Ultimately, it is the heart of the person that is the issue, not the tool that they’re using.
I think we can all agree that putting money in good people’s hands is a wonderful thing. However, as we know, it’s impossible to regulate morality, so it’s impossible to only put money in the hands of morally upstanding people who are going to use it for good.
In stark contrast to Madoff, I’ve watched people doing amazing things with money.
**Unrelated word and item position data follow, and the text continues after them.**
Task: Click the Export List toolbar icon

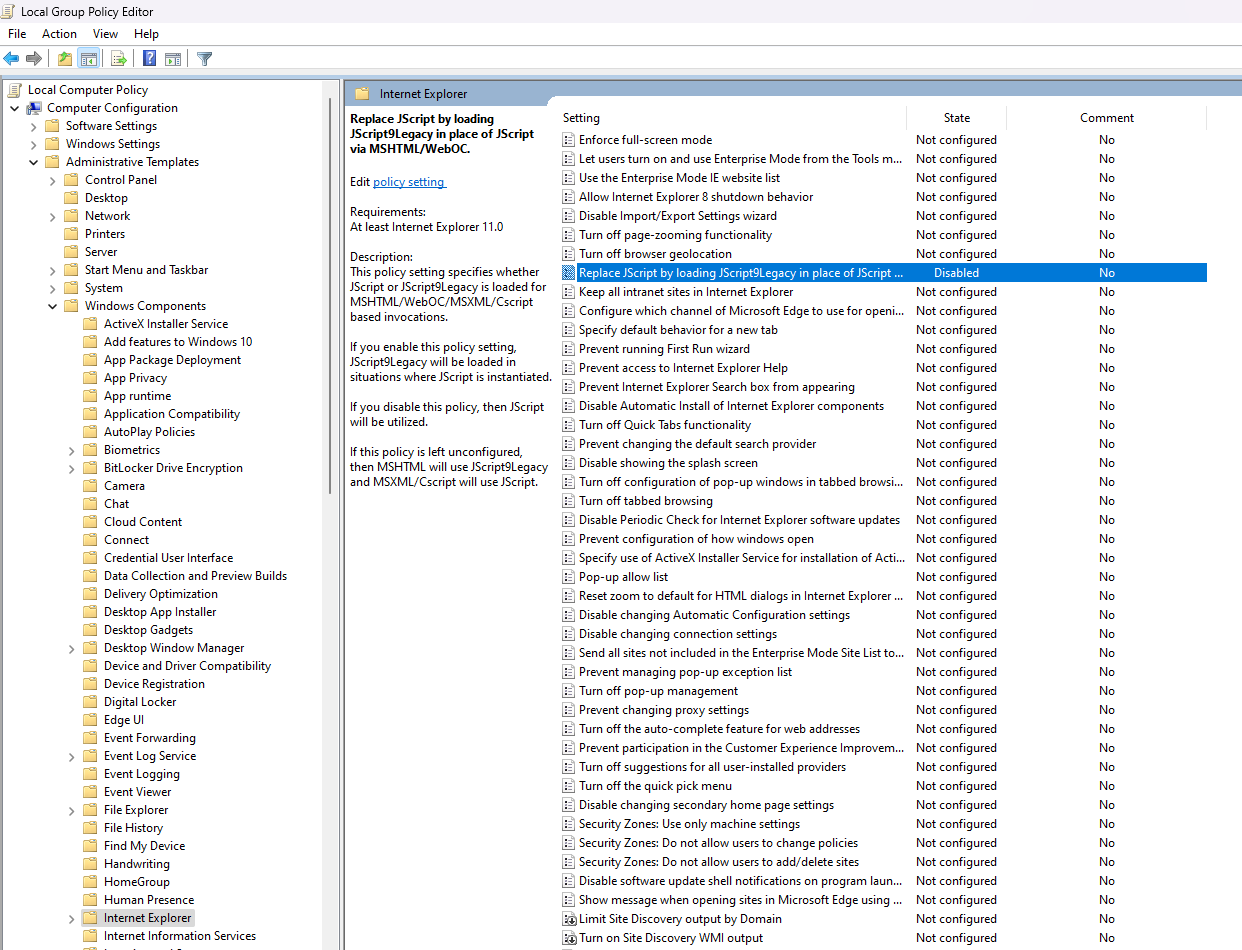Action: (x=118, y=58)
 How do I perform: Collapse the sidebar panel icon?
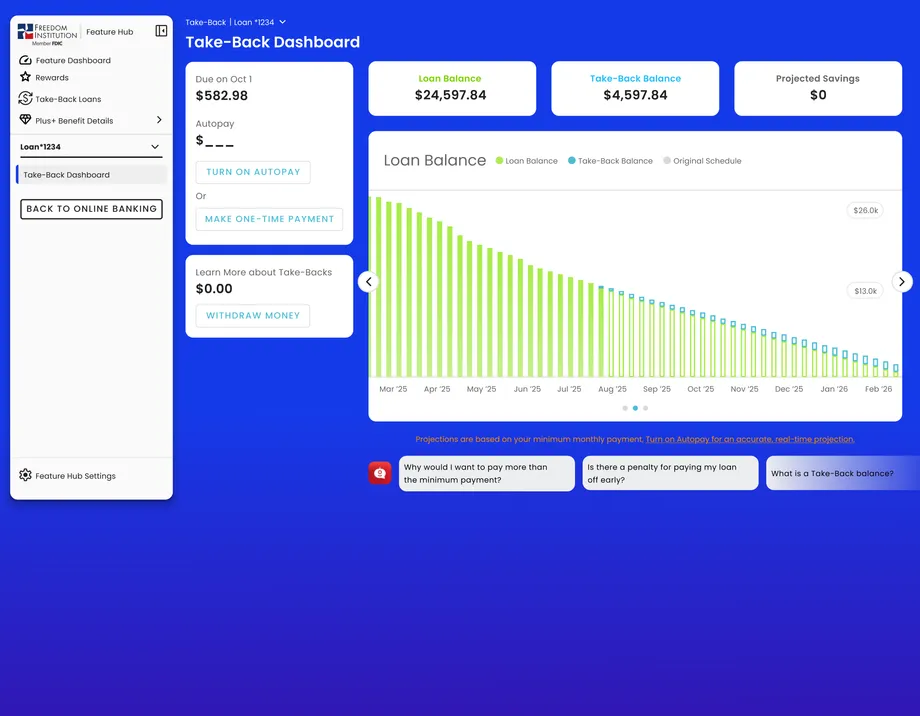[161, 31]
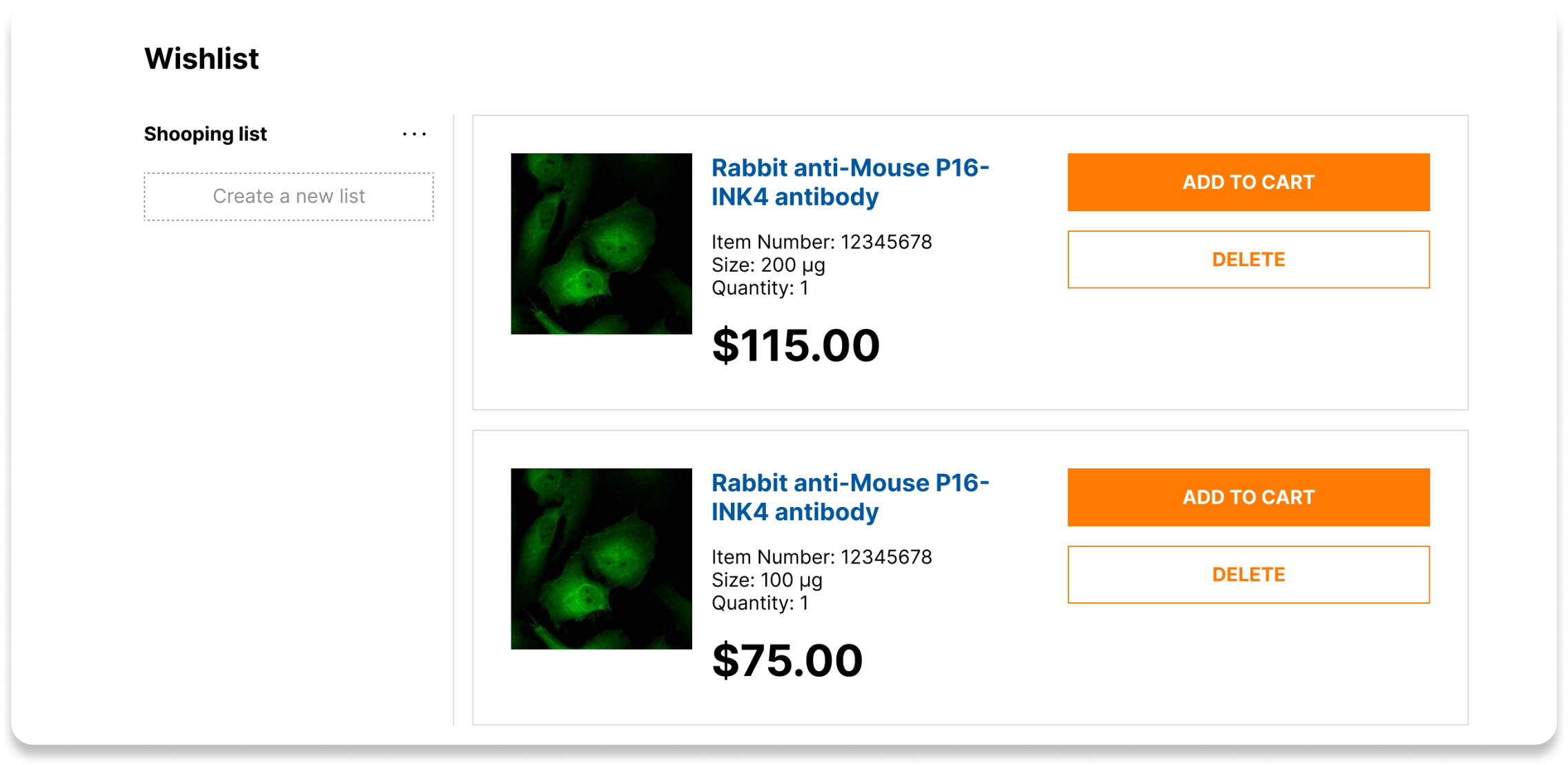Click Item Number of the $75.00 product
The image size is (1568, 765).
(821, 557)
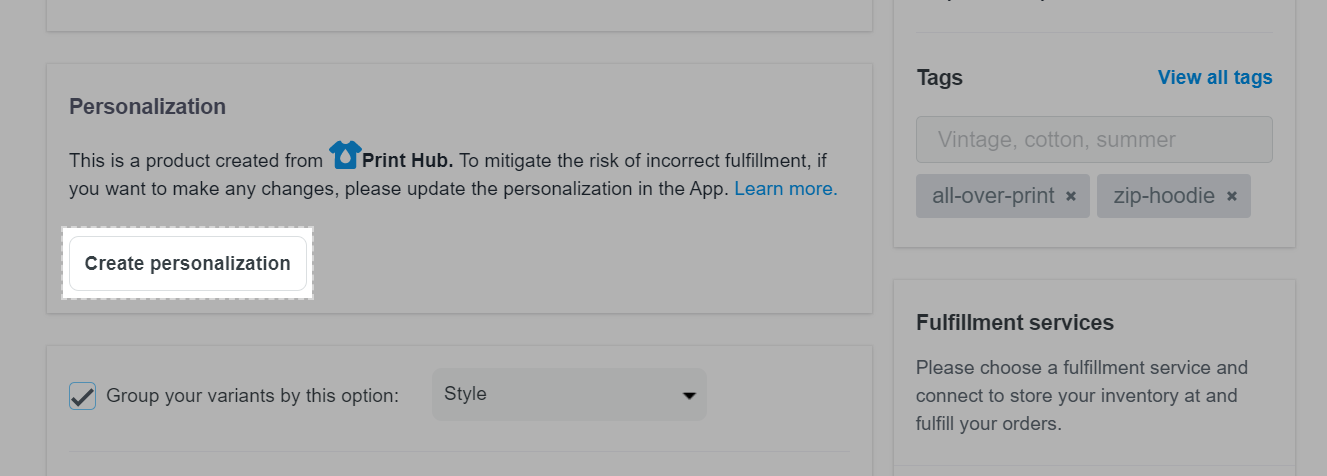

For all the monsters you hear about, there is another subset of good people don’t usually make the headlines. It’s the Bill Gates who are giving away billions. Our firm helps wealthy families give away money to serve underfunded schools and hospitals. It’s my friend Bryan Pape who has brilliantly combined for-profit and non-profit in a way that gives clean water to the ultra-poor. It’s my friend Nathan Roberts who is literally the only way some children in Kenya will get an education.
While it often feels like there are more evil billionaires than good billionaires (and unfortunately there probably are), there is a way to begin tipping the scales: we need good people to make lots of money.
My wife has worked as a financial counselor for a number of non-profits who do everything from Austim research to heart surgeries in Vietnam. And the organizations she works with do not lack good committed people — they lack funding.
That’s why I help rich people, poor people, and people in the middle take control of their current financial situations. Once they do that I encourage them go out there and start making money. Become influencers in society through the accumulation of wealth.
Go out there and get yourself a chainsaw. Then start helping your neighbor clear their field for the next harvest season.